Studies addressing the risk of late-onset MAS are scarce [38] and most have analyzed patients with inaugural and delayed MAS together [37,39,40,41]. We therefore attempted to identify prognostic factors and found that a higher ferritin at the time of SD diagnosis was associated with a higher risk of developing MAS. Interestingly, in the survival analysis, the threshold that best discriminated patients who will develop MAS indicated that these patients had extreme hyperferritinemia since the onset of SD. It is thus tempting to hypothesize that these patients would have a kind of hyper-reactivity, compatible with the concept of a “hyperferritinemic syndrome” [71], which would be principally responsible for the subsequent development of an MAS. To further explore the risk of developing a late-onset MAS, we excluded patients with inaugural MAS from the analysis and only found a younger age and a lower PT at SD onset. While it can be hypothesized that an earlier onset of SD seems to increase the probability of developing a serious complication or originates in an as-yet unidentified inherited defect, we have no explanation for the difference in PT and further studies will be needed to confirm this result.

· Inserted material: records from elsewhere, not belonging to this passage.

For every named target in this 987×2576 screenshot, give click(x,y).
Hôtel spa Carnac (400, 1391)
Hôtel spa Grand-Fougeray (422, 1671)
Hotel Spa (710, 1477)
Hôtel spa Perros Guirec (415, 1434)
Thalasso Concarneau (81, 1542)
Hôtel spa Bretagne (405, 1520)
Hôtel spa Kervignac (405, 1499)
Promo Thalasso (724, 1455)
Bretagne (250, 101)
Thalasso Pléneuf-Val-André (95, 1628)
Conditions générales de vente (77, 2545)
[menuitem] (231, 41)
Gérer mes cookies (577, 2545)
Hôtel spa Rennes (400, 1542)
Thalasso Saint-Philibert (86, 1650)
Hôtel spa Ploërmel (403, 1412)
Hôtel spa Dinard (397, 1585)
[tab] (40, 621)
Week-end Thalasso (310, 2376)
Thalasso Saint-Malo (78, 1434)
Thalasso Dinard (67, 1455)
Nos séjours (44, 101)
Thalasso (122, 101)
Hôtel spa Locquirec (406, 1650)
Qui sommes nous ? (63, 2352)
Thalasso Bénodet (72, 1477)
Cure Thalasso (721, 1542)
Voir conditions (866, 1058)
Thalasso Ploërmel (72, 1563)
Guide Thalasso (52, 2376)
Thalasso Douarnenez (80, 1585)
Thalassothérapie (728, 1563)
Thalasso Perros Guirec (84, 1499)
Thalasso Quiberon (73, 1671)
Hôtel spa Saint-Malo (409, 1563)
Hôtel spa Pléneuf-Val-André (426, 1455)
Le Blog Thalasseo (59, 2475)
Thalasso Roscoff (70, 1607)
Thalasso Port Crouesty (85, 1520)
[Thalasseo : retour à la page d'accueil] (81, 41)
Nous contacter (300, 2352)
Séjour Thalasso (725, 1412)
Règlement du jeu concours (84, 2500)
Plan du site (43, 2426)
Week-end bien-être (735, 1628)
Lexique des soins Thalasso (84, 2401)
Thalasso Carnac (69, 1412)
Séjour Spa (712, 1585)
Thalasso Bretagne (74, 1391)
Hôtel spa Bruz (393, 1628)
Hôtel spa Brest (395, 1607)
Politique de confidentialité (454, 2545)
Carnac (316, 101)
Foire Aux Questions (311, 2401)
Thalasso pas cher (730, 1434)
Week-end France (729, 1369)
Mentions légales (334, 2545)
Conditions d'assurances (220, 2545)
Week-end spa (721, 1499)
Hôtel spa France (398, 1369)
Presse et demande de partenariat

One hypothesis is that an occult underlying coagulopathy, only identified by this global and unspecific biomarker, could be present from the beginning of the disease and provide the basis for MAS in a later flare.

At odds with previous publications, we did not observe a significantly reduced survival rate in patients undergoing MAS [39,41], as all the SD + MAS patients were alive at the end of follow-up.

Although it has one of the largest sample sizes in the literature, our study has limitations. First, it has a retrospective design; there is a significant amount of missing data and the long recruitment period and changes in practices make the results more heterogeneous. Despite a large sample of SD patients, the number of cases with MAS remains limited, which may have prevented the identification of some prognostic factors. In the same way, statistical analysis should be interpreted with caution due to the small number of MAS patients. Finally, due to the absence of death in the MAS group, we were not able to perform a survival analysis.

5. Conclusions

MAS is a frequent complication and a challenging diagnosis in SD, mainly due to overlapping signs and symptoms. However, some specific factors, including cytopenias, elevated LDH, and coagulopathy, may help in its early detection. In contrast to the ferritin glycosylated fraction, the previously published HScore appears to be useful for the detection of MAS complicating SD. Its diagnostic performance in this particular context may be optimized. Extreme hyperferritinemia at the onset of SD is prognostic for the subsequent occurrence of MAS. However, larger studies are needed to clarify its exact value.